Bruxelles dresse une liste noire des paradis fiscaux

Bruxelles a rendu public ce mardi 5 décembre une liste noire comportant 17 paradis fiscaux ainsi qu’une seconde liste composée d’une quarantaine de pays sous surveillance.

Toute petite liste

La création de ces deux listes distinctes n’a pas manqué de faire réagir. Les militants d’Oxfam ont par exemple décidé d’interpeller les citoyens européens avec humour, montant une opération de communication directement dans les rues de Bruxelles non loin des instances européennes

Il faut dire que l’ONG avait placé la barre haut, proposant une liste noire comportant 35 paradis fiscaux. Une requête qui n’a fait écho lors de la réunion des ministres des Finances de l’UE, ce mardi à Bruxelles, qui ont finalement décidé de dresser une liste finale de 17 pays qualifiés de non-coopératifs, situé à l’Extrême-Orient comme dans Pacifique, comportant notamment la Corée du Sud et la Tunisie.

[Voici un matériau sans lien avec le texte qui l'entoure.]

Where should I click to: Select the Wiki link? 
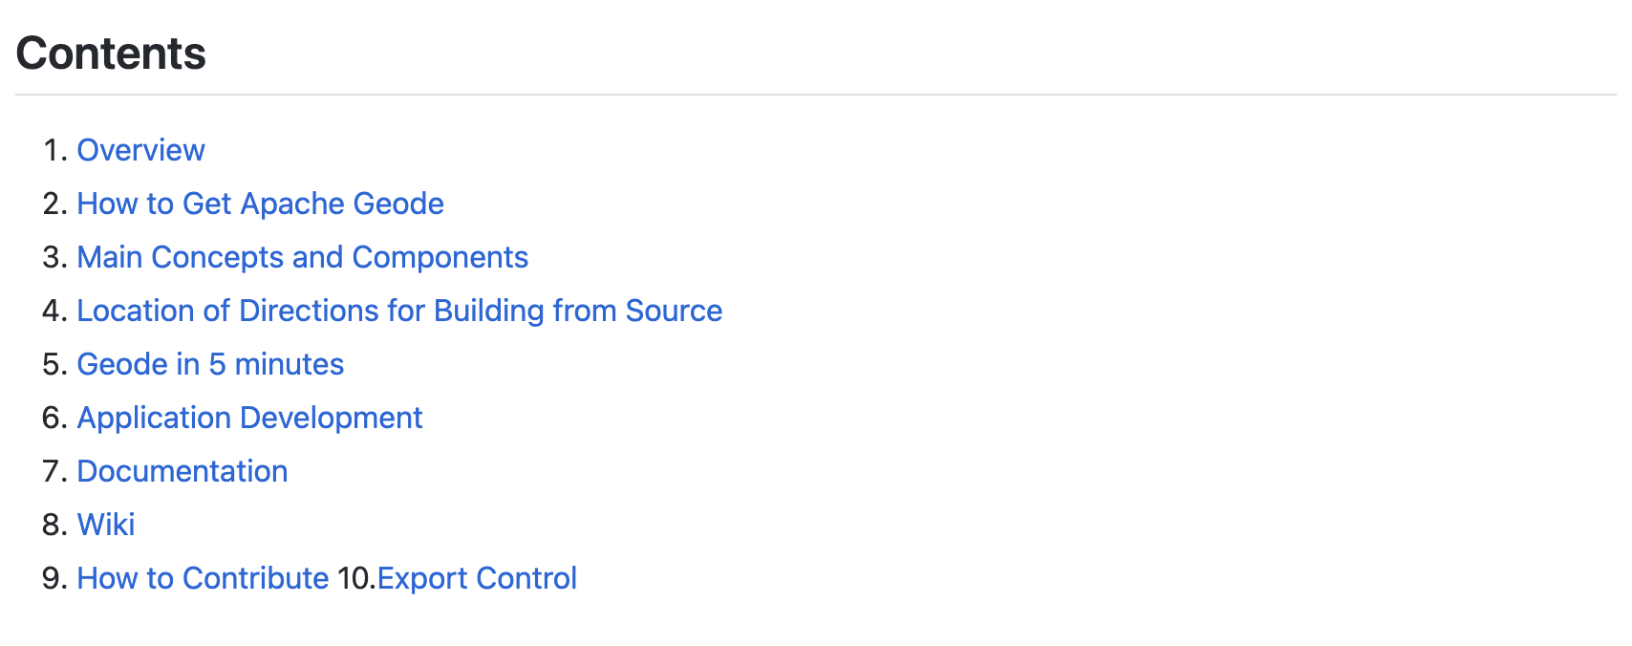(106, 525)
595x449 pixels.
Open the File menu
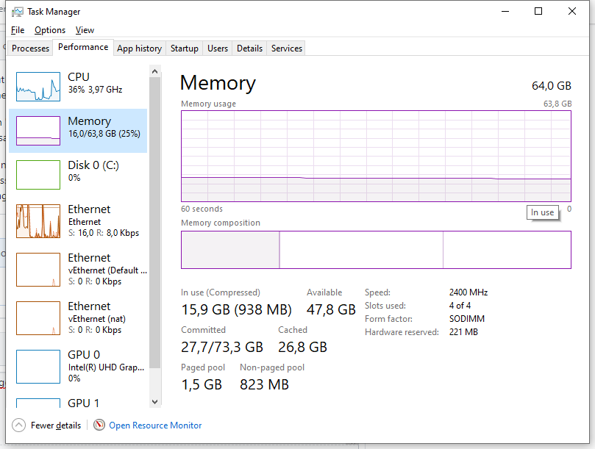click(17, 30)
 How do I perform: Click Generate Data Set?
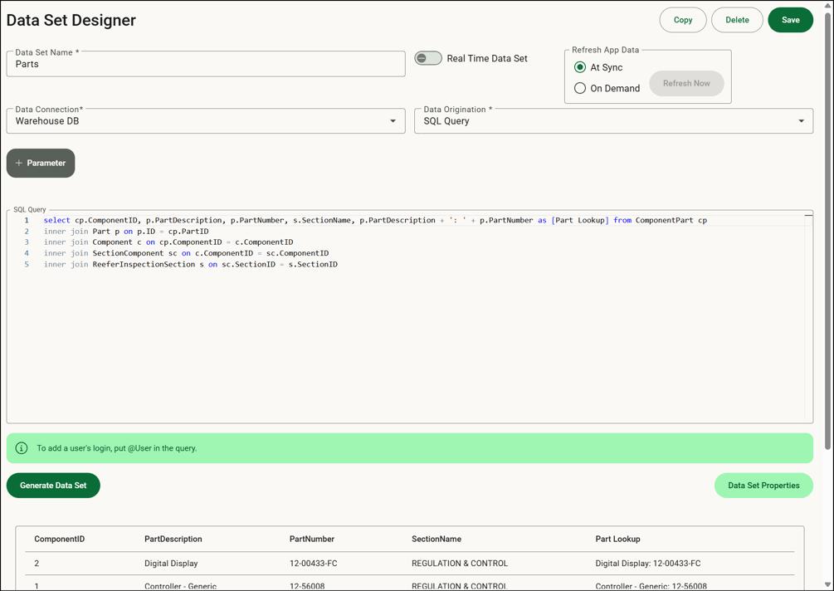(52, 485)
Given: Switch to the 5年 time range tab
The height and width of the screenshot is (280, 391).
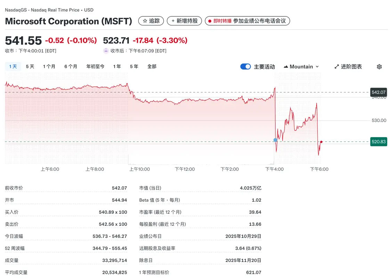Looking at the screenshot, I should click(x=134, y=66).
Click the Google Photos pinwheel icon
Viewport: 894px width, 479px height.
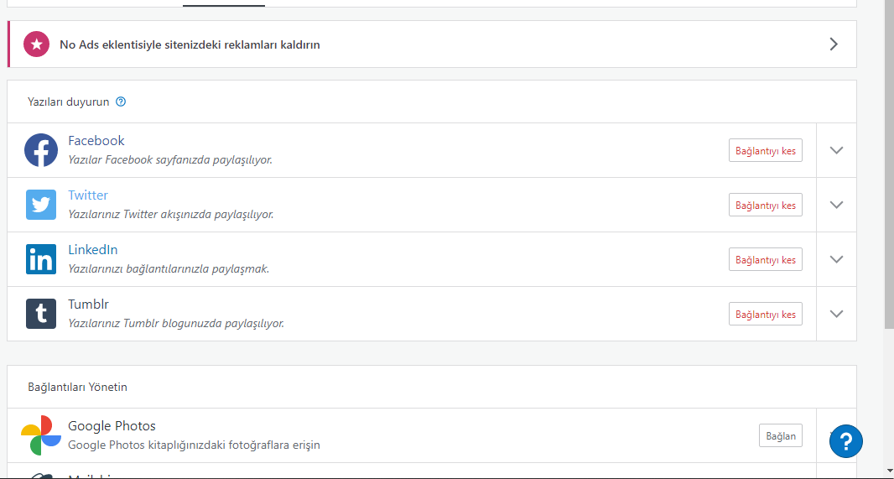[41, 435]
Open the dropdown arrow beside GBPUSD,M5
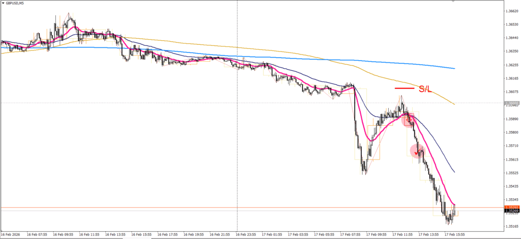The width and height of the screenshot is (521, 239). tap(3, 3)
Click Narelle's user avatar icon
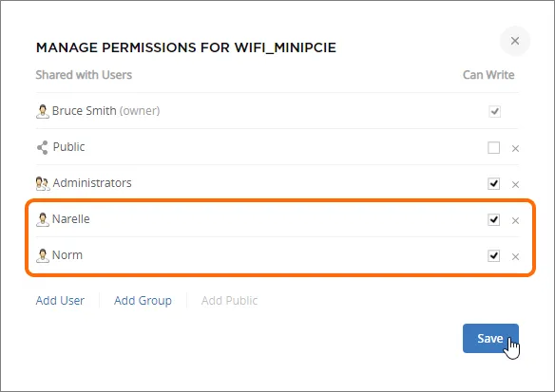Screen dimensions: 555x392 [x=43, y=219]
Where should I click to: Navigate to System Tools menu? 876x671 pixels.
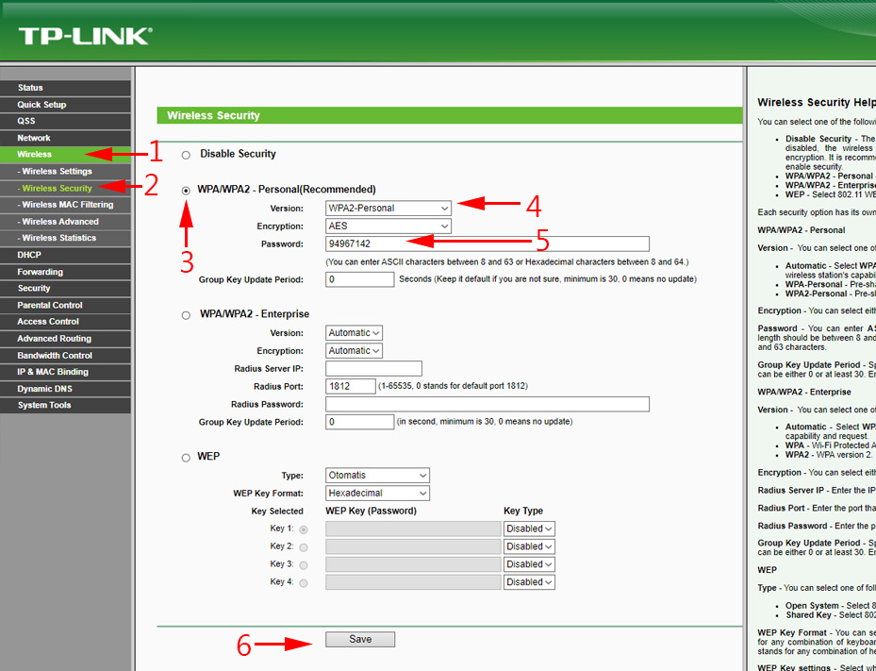(x=44, y=406)
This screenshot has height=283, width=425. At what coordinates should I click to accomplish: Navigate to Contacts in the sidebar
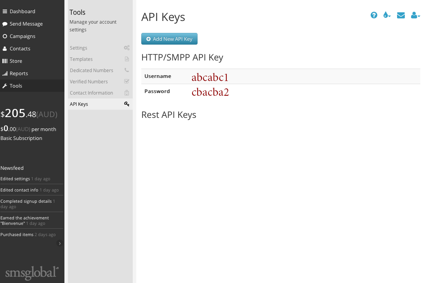[20, 49]
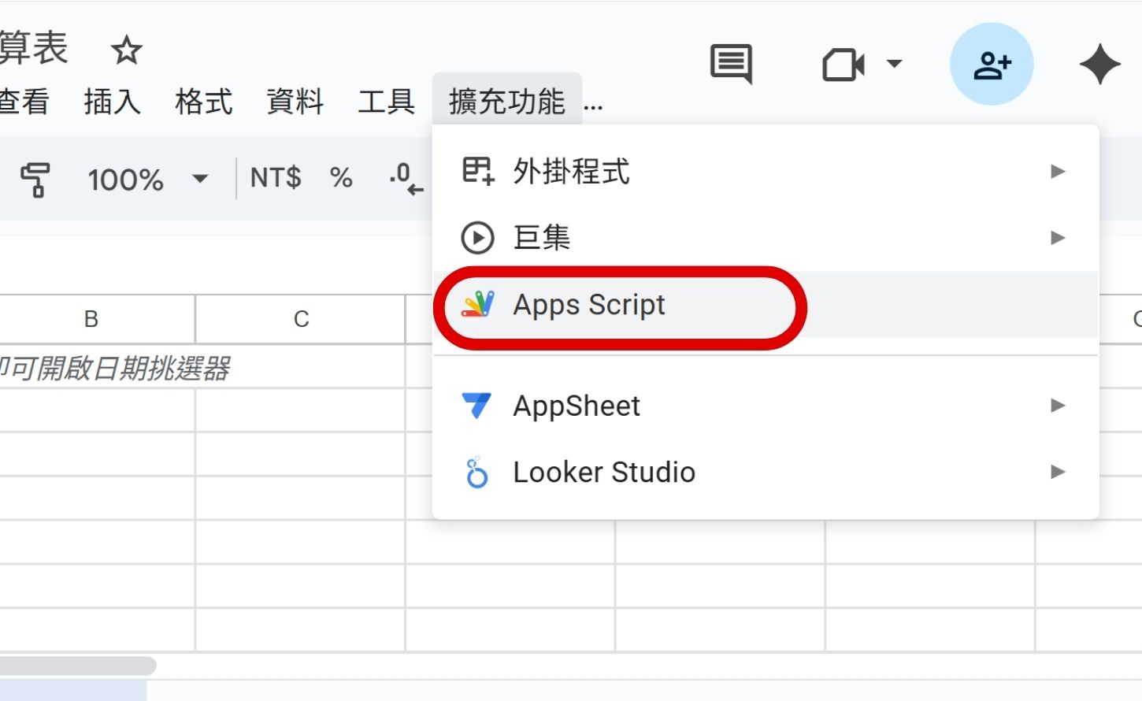The image size is (1142, 701).
Task: Open the 資料 menu
Action: 295,101
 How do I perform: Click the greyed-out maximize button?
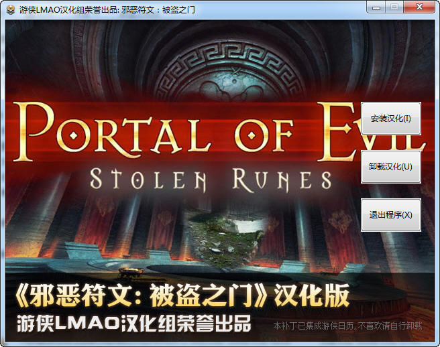click(394, 7)
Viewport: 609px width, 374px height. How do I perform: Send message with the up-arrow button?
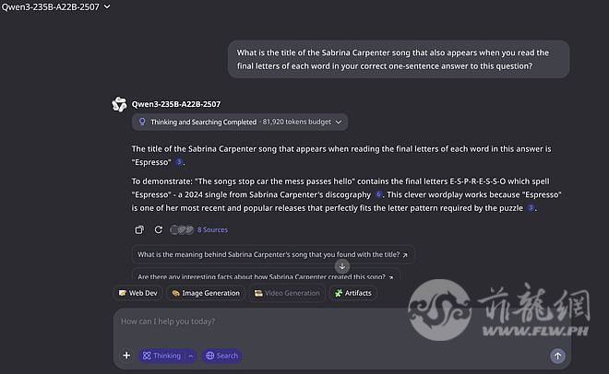[557, 356]
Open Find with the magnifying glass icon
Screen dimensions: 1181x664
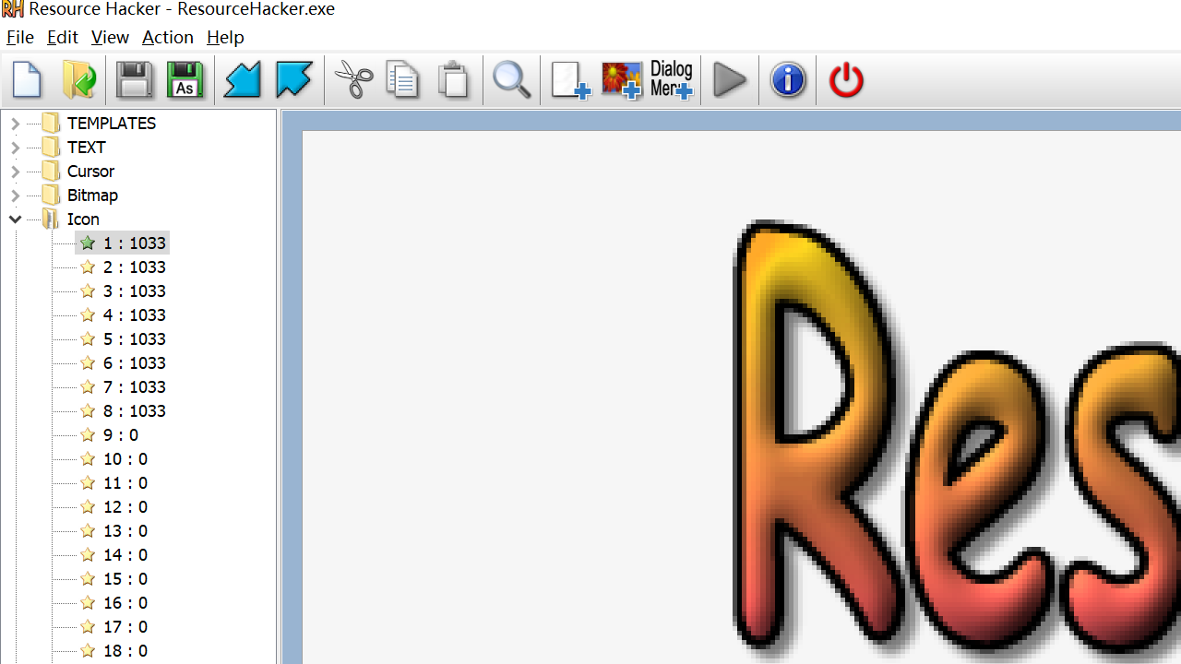[x=511, y=80]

Pierre Moscovici, commissaire européen indique que cette initiative représente une première étape importante.

Les ONG de leur côté remis en cause la crédibilité d’une telle liste noire, celle-ci ne comportant pas les quatre États membres de l’UE les plus critiqués pour leurs largesses d’un point de vue fiscal : l’Irlande, le Luxembourg, Malte et les Pays-Bas.